My name is Amie Davis, I’m 43 years old, a wife, a mother and I have Ankylosing Spondylitis, for the 2nd time. If you are reading this, then you are somewhat familiar with AS and are probably wondering how I got it twice when there is no cure. My story is a bit unique but yet so similar to that of many AS sufferers.
At 22, I gave birth to my first son and shortly thereafter experienced swelling in my right knee and a knuckle on my left hand. Skin lesions appeared on my legs and buttocks and then the severe back pain developed. The pain was so intense that I could not stand to be hugged, let alone lift my baby out of the crib. I would crawl into his room, lower the side of his crib, slide him out and nurse him there on the floor of his room.
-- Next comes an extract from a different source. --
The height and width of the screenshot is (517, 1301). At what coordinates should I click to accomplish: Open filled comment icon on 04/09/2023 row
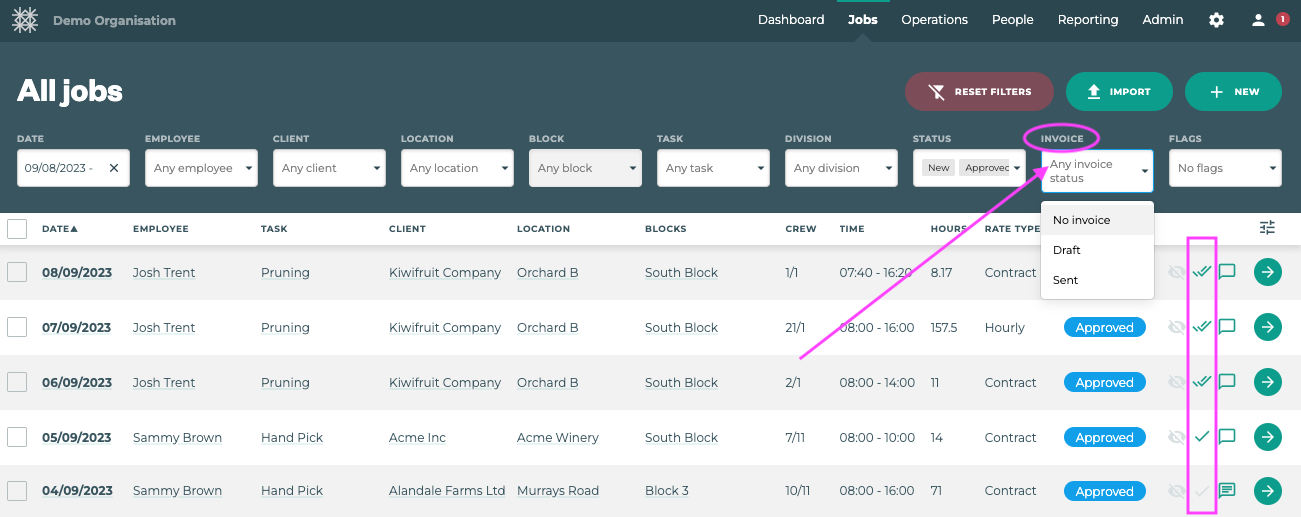pos(1227,491)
The orthopedic doctor at our clinic in town told me I had rheumatoid arthritis and referred me to the rheumatologist that only came to the local hospital once a month. It was he who, despite my being HLA-B27 negative and a woman (being told it was a man’s disease), diagnosed AS. Little did I know at the time how unusual that was, when typically people fight for 10-15 years for a diagnosis. I was given several medications, a couple pamphlets and sent home with orders to stop nursing my baby immediately, sleep flat on my back without a pillow and the assurance that if my spine fused, the pain would stop. I was a good girl. I asked no questions. I simply took upwards of 15 pills a day and did what I needed to do to keep my household running while working fulltime.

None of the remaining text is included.